Tackle twill is made out of polyester and is typically decorated using sublimation. dtg inks do not adhere to polyester (snythetic) fibers - only natural fibers. You can try to use different types of pretreatments and it might work depending on what the twill is going on. If it is not going to be washed, you could try a double pass at a low volume of ink.

Best thing you can do is a try a sample print.

Mark


----------



## Teamwear (Mar 12, 2007)

Just curious about the design-are you printing JUST on the twill or across the front of the garment crossing into the tackle twill (over the seems, etc)?

I wonder if vinyl would work a little better?

Sounds interesting.


----------



## Stitchs (Aug 18, 2007)

I would be printing on the twill then sewing it onto a jersey. the twill is usually made from cott and poly blend.


----------



## Teamwear (Mar 12, 2007)

Seems like I have seen this before-maybe from boxercraft?

I know this may not be what you are looking for-but if you are sewing the tackle twill-why not stitch the design on the twill?

I know not every design lends itself to that-but if it works it would be easier.


----------



## tfalk (Apr 3, 2008)

Stitchs said:


> I would be printing on the twill then sewing it onto a jersey. the twill is usually made from cott and poly blend.

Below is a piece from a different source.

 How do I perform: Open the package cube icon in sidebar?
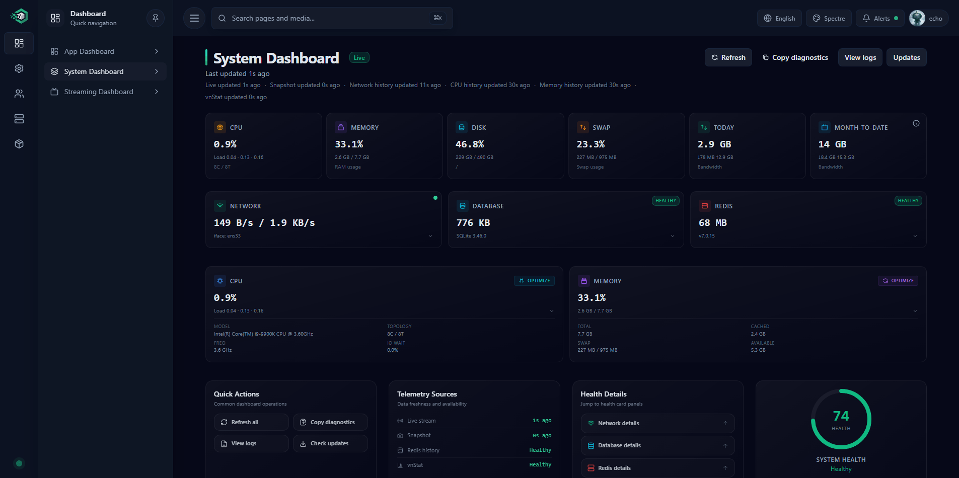[19, 144]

Your problem is going to be that most inks are made for cotton or poly but not both... DTG inks will adhere to cotton and not poly. Dye Sub will adhere to poly and not cotton. Is the item going to be washed? If so, you have your work cut out for you finding a process that will hold up on both...


----------



## numbercruncher (Feb 20, 2009)

A good, lo bleed plastisol ink will screen print just fine on 50/50 or 100% poly colors-if the twill
is white a standard plastisol ink will suffice. What are you trying to do there are a few caveats(warning)


----------